How does one get the line name from the solution above? A solution which leaves the data in the original format and gives the line name, number of matches, and their zero-based offsets is as follows:

#!/usr/bin/perl
use warnings;
use strict;
 
my $pat = 'GUAUG';
my ($line, $times, @at);
 
while (<DATA>) {
  if (/^[CGUA]+$/) {
    $times = () = m/$pat/g; 
    if ($times) {
      eval('/^' . ('.*?($pat)' x $times) . '.*?$/; @at = @-;');
      shift @at;
    }
  } else {
    ($line) = /^(\w+)$/;
  }
 
  if ($line and $times) {
    print "$line: $times match", $times>1 ? 'es' : '  ', " at @at\n";
    $line = $times = 0;
  }
}
 
__DATA__
YBL027W
GUAUGUUUAACAGUGAUAGUAUGUUUUGAACCUUUCACAAGAUUUAUCUUUAAAUAUGUUAUGA
BBL111C
UAUGUUUAACAGUGAUACUAAAUUUUGAACCUUUCACAAGAGUAUGGUAUGAAUAUGUUAUGAG
ABC456T
AUGUUUAACAGUGAUACUAAAUUUUGAACCUUUCACAAGAUUUAUCUUUAAAUAUGUUAUGAGU
DEF789U
UGUUUAACAGUGAUACUAAAUUUUGAACCUUUCACAAGAUUUAUCUUUAAAUAUGUUAUGAGUA
GHI012V
GUUUAACAGUGAUACUAAAUUUUGAACCUUUCACAAGAUUUAUCUUUAAAUAUGUUAUGUAUGU
[download]

Perl was created to manipulate text.
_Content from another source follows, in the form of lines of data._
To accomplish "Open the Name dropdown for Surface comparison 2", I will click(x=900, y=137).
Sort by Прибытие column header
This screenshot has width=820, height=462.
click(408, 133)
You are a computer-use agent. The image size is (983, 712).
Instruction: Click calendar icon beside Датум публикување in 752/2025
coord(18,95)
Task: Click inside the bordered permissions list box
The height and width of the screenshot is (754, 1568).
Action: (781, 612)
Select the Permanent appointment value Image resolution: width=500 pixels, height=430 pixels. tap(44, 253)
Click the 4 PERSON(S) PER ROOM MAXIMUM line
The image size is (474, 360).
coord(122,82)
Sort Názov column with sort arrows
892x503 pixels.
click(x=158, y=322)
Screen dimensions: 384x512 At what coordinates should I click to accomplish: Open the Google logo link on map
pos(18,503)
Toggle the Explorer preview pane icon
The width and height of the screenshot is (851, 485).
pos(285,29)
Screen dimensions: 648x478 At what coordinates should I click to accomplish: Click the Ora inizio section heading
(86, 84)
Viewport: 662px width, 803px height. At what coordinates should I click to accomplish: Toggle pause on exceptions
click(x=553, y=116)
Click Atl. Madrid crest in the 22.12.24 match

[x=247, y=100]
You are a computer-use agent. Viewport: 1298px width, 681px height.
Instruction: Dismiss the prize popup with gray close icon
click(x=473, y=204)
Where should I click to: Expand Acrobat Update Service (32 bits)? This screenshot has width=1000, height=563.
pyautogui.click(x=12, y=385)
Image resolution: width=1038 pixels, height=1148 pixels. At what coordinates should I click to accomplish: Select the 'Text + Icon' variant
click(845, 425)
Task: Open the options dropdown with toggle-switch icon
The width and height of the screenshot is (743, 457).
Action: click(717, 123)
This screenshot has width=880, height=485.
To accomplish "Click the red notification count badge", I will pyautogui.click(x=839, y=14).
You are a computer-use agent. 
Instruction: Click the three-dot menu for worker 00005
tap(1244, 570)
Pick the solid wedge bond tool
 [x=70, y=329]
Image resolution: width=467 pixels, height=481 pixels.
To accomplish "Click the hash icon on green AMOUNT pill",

A solution to a problem such as this should be compact and easy to understand.

I made a few assumptions:
• All DNA sequences comprise CGUA. (I thought it was CGAT. I am not a scientist but I play one on TV.)
• The search strings do NOT overlap.
• The line name has at least one character that is not C, G, U, or A.
• All lines alternate between line name and DNA sequence with the former before the latter.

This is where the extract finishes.